[PyTorch] Remove reference_cast in make_boxed_from_unboxed_functor (pytorch#51319)

swolchok · facebook-github-bot · commit a9f5e7229e92 · 2021-02-17T10:58:44.000-08:00
Summary: Pull Request resolved: pytorch#51319 We were going out of our way to accommodate `IValue::to<Tensor>` returning a copy of the inner Tensor. `IValue::toTensor` is capable of returning a reference without copying, so if we use it directly, we can allow kernels that want to take `Tensor &` to do so! As a bonus, we get reduced build times. ghstack-source-id: 121378961 Test Plan: Rely on CI for correctness. Profiled build time with -ftime-trace for RegisterCPU.cpp using an extracted build invocation. Before: P168244900 After: P168245014 Note reduced time spent compiling make_boxed_from_unboxed_functor. I also ran the AdIndexer benchmark (https://fb.quip.com/ztERAYjuzdlr) with static runtime disabled and batch size 1 to see how big the effect on boxed call performance was (any kernels that take `Tensor&` or `const Tensor&` should now actually save a refcount bump). Looks like it was roughly 1% better: Before: 124-125 usec/iter After: 122-123 usec/iter Reviewed By: bhosmer Differential Revision: D26138549 fbshipit-source-id: b0f830527da360c542c815bef2f7e1692615b32a
diff --git a/aten/src/ATen/core/boxing/impl/make_boxed_from_unboxed_functor.h b/aten/src/ATen/core/boxing/impl/make_boxed_from_unboxed_functor.h
@@ -249,29 +249,68 @@ namespace impl {
 
   // ivalue_to_arg
 
+  template<class T>
+  struct decay_if_not_tensor final {
+    using type = std::decay_t<T>;
+  };
+
+  template<>
+  struct decay_if_not_tensor<at::Tensor&> final {
+    using type = at::Tensor&;
+  };
+
+  template<>
+  struct decay_if_not_tensor<const at::Tensor&> final {
+    using type = const at::Tensor&;
+  };
+
   template<class T, bool AllowDeprecatedTypes>
   struct ivalue_to_arg final {
-    static T call(IValue&& v) {
+    static decltype(auto) call(IValue& v) {
       assert_is_valid_input_type<T, AllowDeprecatedTypes>();
       return std::move(v).to<T>();
     }
   };
 
+  // The following two specializations take advantage of specialized
+  // `toTensor()` overloads on IValue to avoid copying.

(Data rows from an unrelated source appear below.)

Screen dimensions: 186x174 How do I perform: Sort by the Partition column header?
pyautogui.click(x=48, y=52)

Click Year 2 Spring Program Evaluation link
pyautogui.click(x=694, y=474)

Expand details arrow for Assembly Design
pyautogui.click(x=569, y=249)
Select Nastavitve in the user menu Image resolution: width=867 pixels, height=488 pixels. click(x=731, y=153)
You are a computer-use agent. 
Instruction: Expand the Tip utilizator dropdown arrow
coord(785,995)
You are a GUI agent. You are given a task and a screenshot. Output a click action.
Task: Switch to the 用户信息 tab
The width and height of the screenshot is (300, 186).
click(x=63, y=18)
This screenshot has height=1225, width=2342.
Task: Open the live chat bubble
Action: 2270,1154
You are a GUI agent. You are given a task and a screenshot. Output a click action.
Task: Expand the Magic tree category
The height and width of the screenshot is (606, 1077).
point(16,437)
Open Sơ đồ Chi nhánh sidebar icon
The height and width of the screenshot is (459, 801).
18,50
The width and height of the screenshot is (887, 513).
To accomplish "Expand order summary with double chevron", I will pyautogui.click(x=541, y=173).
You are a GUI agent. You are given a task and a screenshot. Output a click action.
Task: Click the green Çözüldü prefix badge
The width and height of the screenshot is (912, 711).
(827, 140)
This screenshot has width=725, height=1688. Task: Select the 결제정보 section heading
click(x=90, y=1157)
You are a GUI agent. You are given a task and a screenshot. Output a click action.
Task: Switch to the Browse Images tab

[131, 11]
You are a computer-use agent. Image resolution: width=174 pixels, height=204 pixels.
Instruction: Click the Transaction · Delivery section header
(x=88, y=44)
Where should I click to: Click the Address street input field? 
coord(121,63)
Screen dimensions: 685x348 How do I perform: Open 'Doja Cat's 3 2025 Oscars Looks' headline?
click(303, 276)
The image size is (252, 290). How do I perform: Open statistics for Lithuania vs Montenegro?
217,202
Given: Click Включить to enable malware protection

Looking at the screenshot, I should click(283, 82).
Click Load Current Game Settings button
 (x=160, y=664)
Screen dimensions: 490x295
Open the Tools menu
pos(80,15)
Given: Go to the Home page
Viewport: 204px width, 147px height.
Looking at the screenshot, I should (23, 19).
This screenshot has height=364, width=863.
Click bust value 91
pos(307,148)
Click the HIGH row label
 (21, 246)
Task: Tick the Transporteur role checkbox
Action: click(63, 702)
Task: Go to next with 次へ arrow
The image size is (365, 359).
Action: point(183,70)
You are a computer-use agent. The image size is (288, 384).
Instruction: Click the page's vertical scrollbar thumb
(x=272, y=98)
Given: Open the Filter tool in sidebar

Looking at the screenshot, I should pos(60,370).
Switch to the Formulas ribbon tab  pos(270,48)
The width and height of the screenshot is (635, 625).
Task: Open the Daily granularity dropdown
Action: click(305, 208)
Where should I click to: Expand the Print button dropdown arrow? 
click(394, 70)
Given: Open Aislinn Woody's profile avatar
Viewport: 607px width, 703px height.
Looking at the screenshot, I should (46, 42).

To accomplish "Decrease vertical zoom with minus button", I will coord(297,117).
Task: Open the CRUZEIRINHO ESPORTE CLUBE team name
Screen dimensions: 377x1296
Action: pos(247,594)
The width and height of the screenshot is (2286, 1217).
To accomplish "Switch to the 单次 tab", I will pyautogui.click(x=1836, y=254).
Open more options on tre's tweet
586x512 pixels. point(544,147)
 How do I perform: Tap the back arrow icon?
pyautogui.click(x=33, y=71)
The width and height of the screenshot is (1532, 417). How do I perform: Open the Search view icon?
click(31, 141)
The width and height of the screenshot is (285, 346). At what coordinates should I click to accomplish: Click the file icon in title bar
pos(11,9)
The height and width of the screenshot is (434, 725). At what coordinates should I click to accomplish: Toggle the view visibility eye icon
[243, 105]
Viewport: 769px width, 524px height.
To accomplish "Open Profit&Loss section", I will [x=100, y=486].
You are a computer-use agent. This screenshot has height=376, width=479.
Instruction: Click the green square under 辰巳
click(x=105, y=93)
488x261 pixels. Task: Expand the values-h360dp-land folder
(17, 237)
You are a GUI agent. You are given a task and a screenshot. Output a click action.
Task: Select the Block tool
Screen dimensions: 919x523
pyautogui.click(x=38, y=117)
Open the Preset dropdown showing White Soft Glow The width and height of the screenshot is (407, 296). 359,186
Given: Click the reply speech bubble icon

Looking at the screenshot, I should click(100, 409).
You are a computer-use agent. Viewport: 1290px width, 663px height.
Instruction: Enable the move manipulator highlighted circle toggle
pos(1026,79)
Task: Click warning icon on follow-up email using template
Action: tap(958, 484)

+  template<bool AllowDeprecatedTypes>
+  struct ivalue_to_arg<at::Tensor&, AllowDeprecatedTypes> final {
+    // We cannot use the default implementation if they asked for a
+    // `at::Tensor&` because it moves from the IValue, so it can't get
+    // an lvalue reference.
+    static at::Tensor& call(IValue& v) {
+      // Tensor& is valid, don't bother asserting
+      return v.toTensor();
+    }
+  };
+
+  template<bool AllowDeprecatedTypes>
+  struct ivalue_to_arg<const at::Tensor&, AllowDeprecatedTypes> final {
+    // We should not use the default implementation if they asked for
+    // a `const at::Tensor&` because it moves from the IValue and they
+    // didn't ask for that.
+    static const at::Tensor& call(IValue& v) {
+      // const Tensor& is valid, don't bother asserting
+      return v.toTensor();
+    }
+  };
+
   template<class T, bool AllowDeprecatedTypes>
   struct ivalue_to_arg<ArrayRef<T>, AllowDeprecatedTypes> final {
     // If an argument is ArrayRef<T>, convert the IValue to a std::vector<T> and pass that
     // to the operator. std::vector<T> is implicitly convertible to ArrayRef<T>.
-    static std::vector<T> call(IValue&& v) {
-      return ivalue_to_arg<std::vector<T>, AllowDeprecatedTypes>::call(std::move(v));
+    static std::vector<T> call(IValue& v) {
+      return ivalue_to_arg<std::vector<T>, AllowDeprecatedTypes>::call(v);
     }
   };
   template<class T, bool AllowDeprecatedTypes>
   struct ivalue_to_arg<optional<ArrayRef<T>>, AllowDeprecatedTypes> final {
     // If an argument is optional<ArrayRef<T>>, convert the IValue to an optional<std::vector<T>> and pass that
     // to the operator. OptionalArray<T> is basically a optional<std::vector<T>> but impliticly convertible
     // to optional<ArrayRef<T>>.
-    static OptionalArray<T> call(IValue&& v) {
-      return ivalue_to_arg<OptionalArray<T>, AllowDeprecatedTypes>::call(std::move(v));
+    static OptionalArray<T> call(IValue& v) {
+      return ivalue_to_arg<OptionalArray<T>, AllowDeprecatedTypes>::call(v);
     }
   };
 
@@ -296,19 +335,6 @@ namespace impl {
     }
   };
 
-  // reference_cast allows casting references, e.g. T&& to T&:
-  //    T make_t() {}
-  //    T& v = reference_cast<T&>(make_t()); // make_t() returns a T&& which is cast to T&.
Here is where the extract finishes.